During the first week of last season’s Chicago opera the temperament of Mary Garden was carefully chained in its cage; nevertheless, we overheard its growls in Gismonda, but the mock-Fafner at the bottom of the cistern outroared Miss Garden’s tame panther. In Monna Vanna there were whimperings and menacing claws. The feline had no chance to spring, not even in the tent scene. At a matinée in the Lexington Theatre Thaïs was sung by the Chicago Opera Association, and now or never! we said, the temperament so artistically expressed, rather canalized and exquisitely distributed, in the two other operas, will leap. It did. In the palace of Thaïs the panther appeared for a few moments—andit assumed the form of hysteria. The famous courtesan of Alexandria experienced a true “conversion,” the physical manifestations of which were well-nigh pathological. “You have created a new shudder,” wrote Victor Hugo to Charles Baudelaire after the production of his Flowers of Evil. The “nouveau frisson” of Miss Garden is thrilling, and must have appalled the well-meaning, stupid Athanael.
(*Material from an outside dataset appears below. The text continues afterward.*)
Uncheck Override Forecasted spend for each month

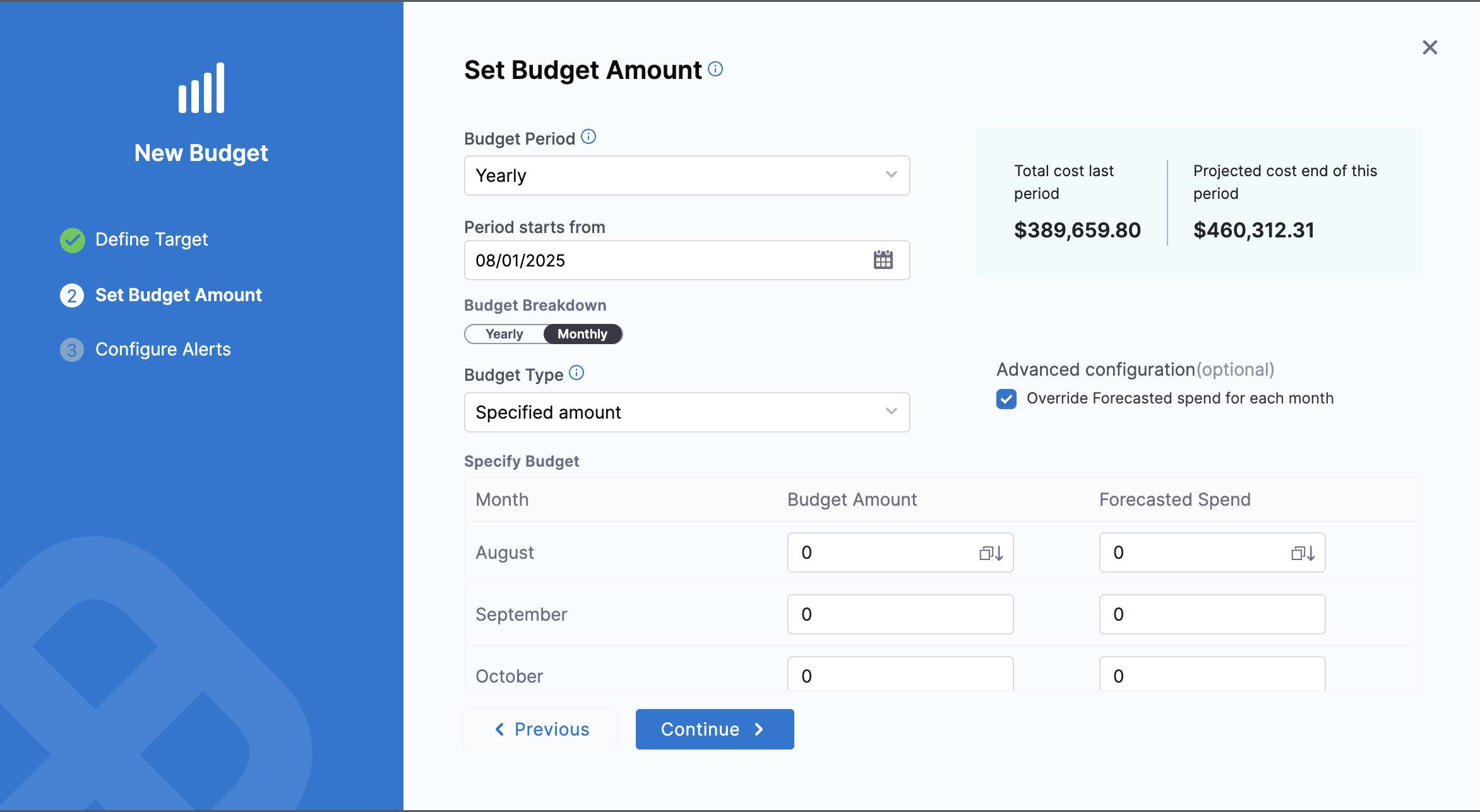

This singing-actress does not widely depart from her usual interpretation, except that slight perpetual novelty which we expect from her. Her last scene is beautiful in conception and execution; the “spiritual” flirtation on the mossy bank as piously piquant as ever. The kiss suggested and evaded set us to wondering again at the morose monk. In the early acts Thaïs is too restless. The firm yet plastic lines of the character are thereby disturbed. She looked lovelier than ever, and she did not sing in the best of voice. A trying week was behind her; besides, the domesticated panther must have tugged hard and frequently at its leash.
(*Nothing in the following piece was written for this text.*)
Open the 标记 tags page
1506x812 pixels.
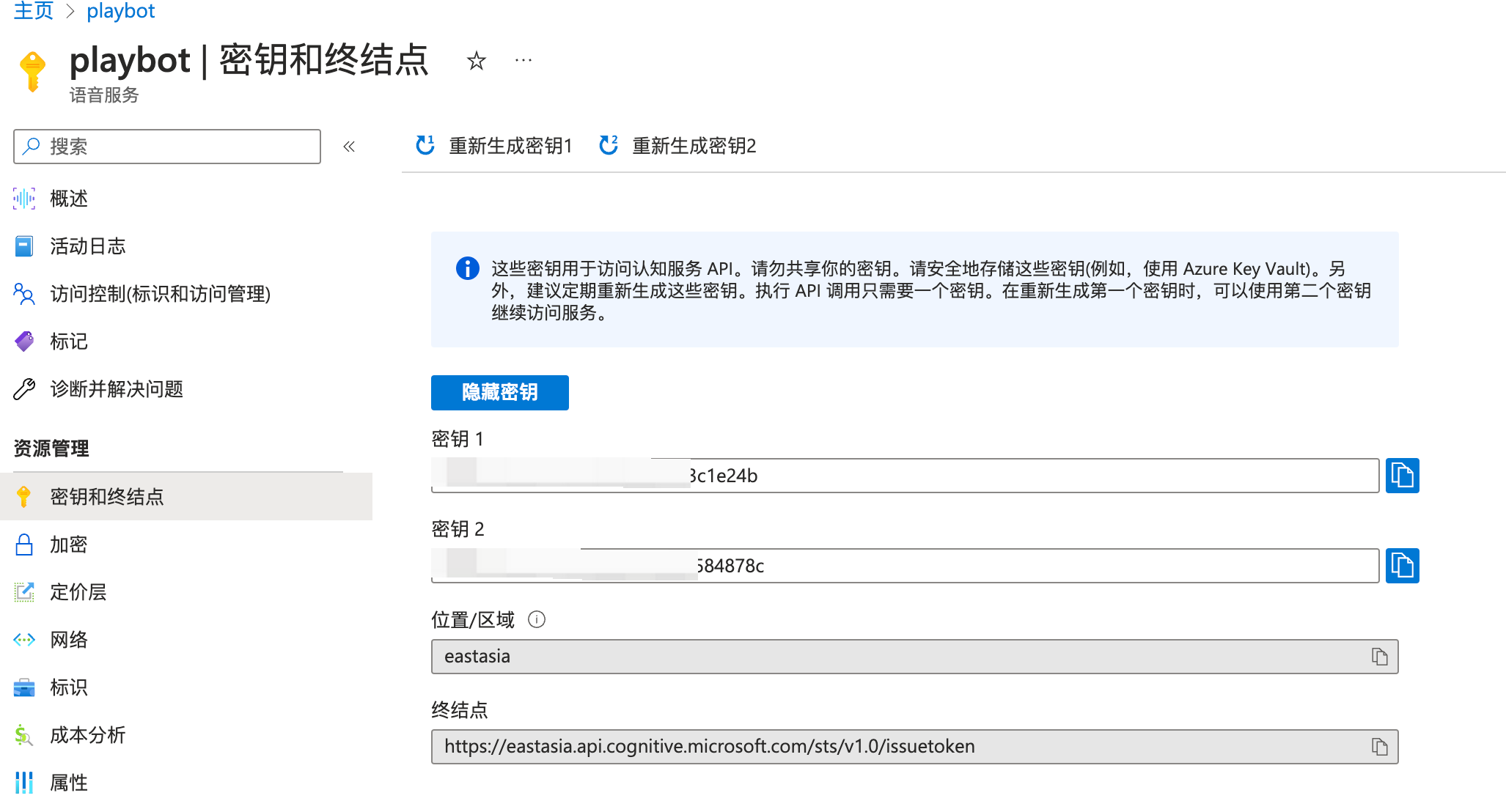[x=68, y=342]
I attended Miss Garden’s reading of the score for my first time, and freely admit my mixed feelings. We were assured by perfectly honorable lobbyists that the last season the Garden version was much better, more temperamental; and one who had overheard her inParis swore that she was a seething caldron in Act II. Her interpretation seems to us to be “overpainted,” to employ studio argot. Like the canvas in Balzac’s Unknown Masterpiece, there is little left of the original design, except perhaps a miraculously painted foot.

There were bits here and there that are admirable; the slow awakening of her interest in the toreador as he thunders forth that supreme song of table d’hôtes. We see some delicate and definitive notations, yet it is lost in the cloudy chaos of the scene. All the strong theatrical points are deliberately renounced; the first tumultuous entrance, the Habanera, Seguidilla, and the duo in Act II. The renunciation suggests technical heroism, but it doesn’t help us much in the development of the character.
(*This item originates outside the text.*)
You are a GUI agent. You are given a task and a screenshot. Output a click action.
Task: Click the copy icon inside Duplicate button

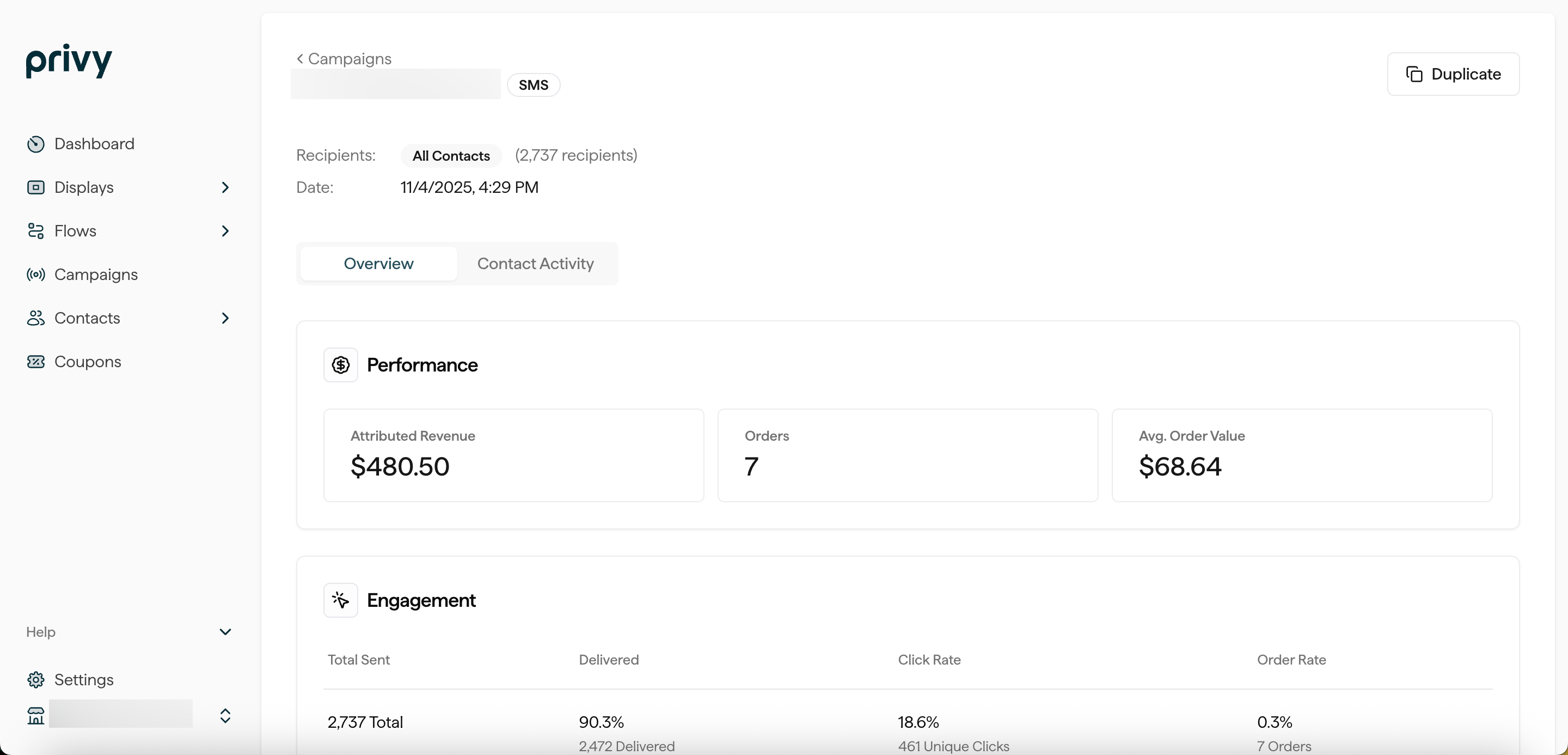click(x=1415, y=74)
Her Carmen is essentially frigid. And it is neither sinister nor sensuous. To be sure, it is different, but then so is Hedda Gabler “different.” We went to see, to hear, Carmen, and Hedda—in a lyric mood—was more often adumbrated than the Mérimée-Bizet gypsy. The disturbing element of the performance was the undeniable fact that, granted her idea of the rôle, she didn’t even “get it across.” She missed fire in Act II, in the card episode particularly. Nor did she look bewitching. We quite understand her avoidance of the conventional posing, hipping, strutting, and inane postures; yet there should have been compensations. (In the days of Calvé the criticism was “Elle se hanche trop.”)

These were slim, not her singing, nor yet the beautiful shawl that might have been designed by Sorolla y Bastida. The famous fan we missed. If Mary Garden had but lavished a tithe of her blandishments on her Don José that she so recklessly, so alluringly bestowed upon Marc-Antoine Maguenat in Cléopâtre, we might have been won over a little to her general conception. This Carmen was a distinguished dame. Lilli Lehmann alone outshone her in aristocratic Sevillian courtesy. But Lilli could sing. And Lilli had not the Aberdeen-cum Philadelphia-cum Chicago-cum Boston complex of Mary.

We have since learned that the singer was grievously indisposed. And she surely missed the Don José of Dalmores and Muratore.

And on this rather chilly note of dissent I prefer to end. Of Miss Garden’s twenty or thirty other rôles it is hardly necessary to speak. Her Louise and Salome, so dissimilar, yet both incomparable, need no belated praise. She is unique. Thus endeth the Book of Mary the Garden.